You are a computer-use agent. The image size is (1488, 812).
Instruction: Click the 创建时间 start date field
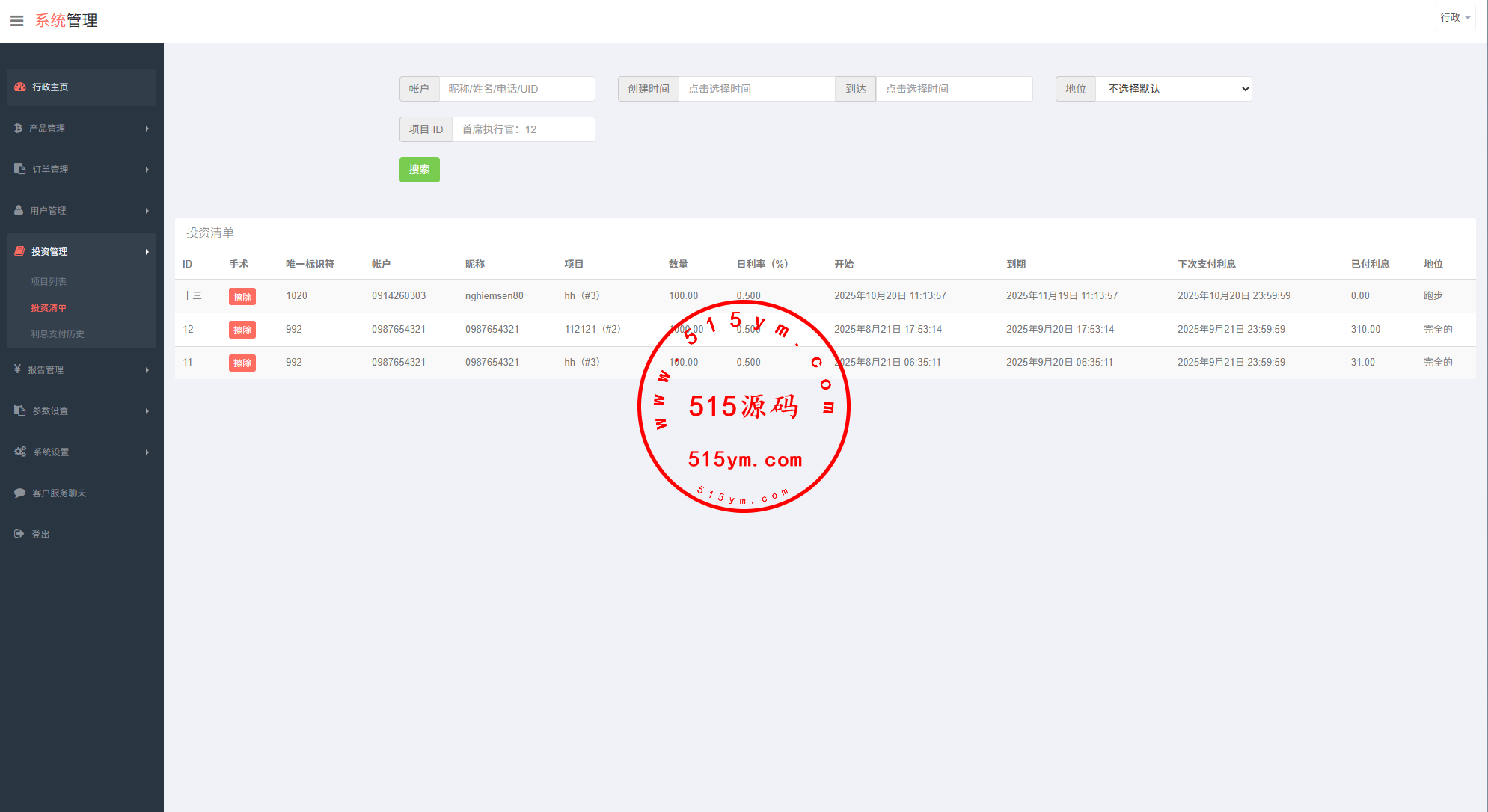[x=756, y=89]
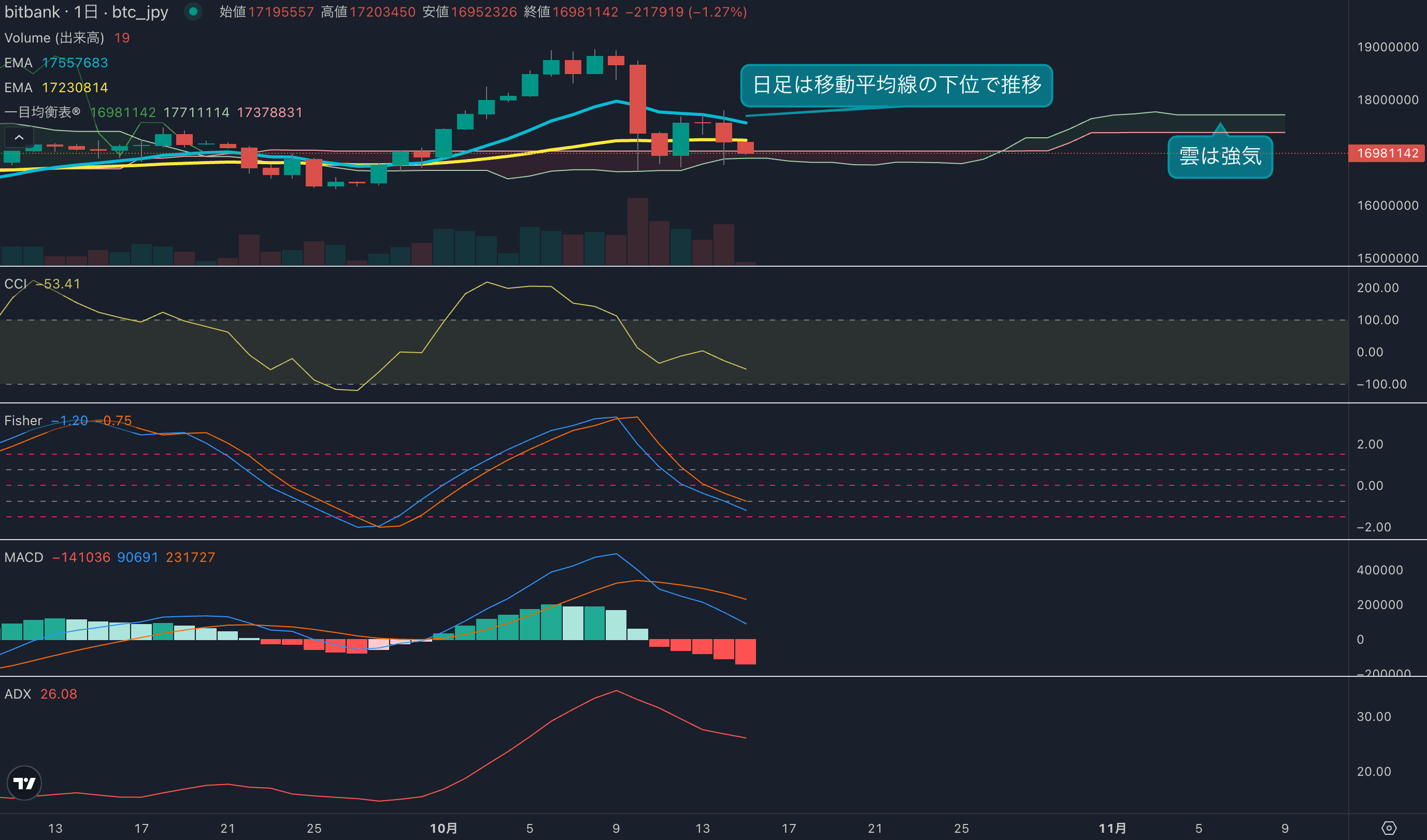Click the 11月 time axis label
1427x840 pixels.
pos(1112,828)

════════

▸ **Work instruction**:
Transcribe all of the records above exactly; no image should appear in what you write.

▸ **Your response**:
You are a computer-use agent. The image size is (1488, 812).
Instruction: Click the 创建时间 start date field
[x=756, y=89]
Click the 11月 time axis label
1427x840 pixels.
pos(1112,828)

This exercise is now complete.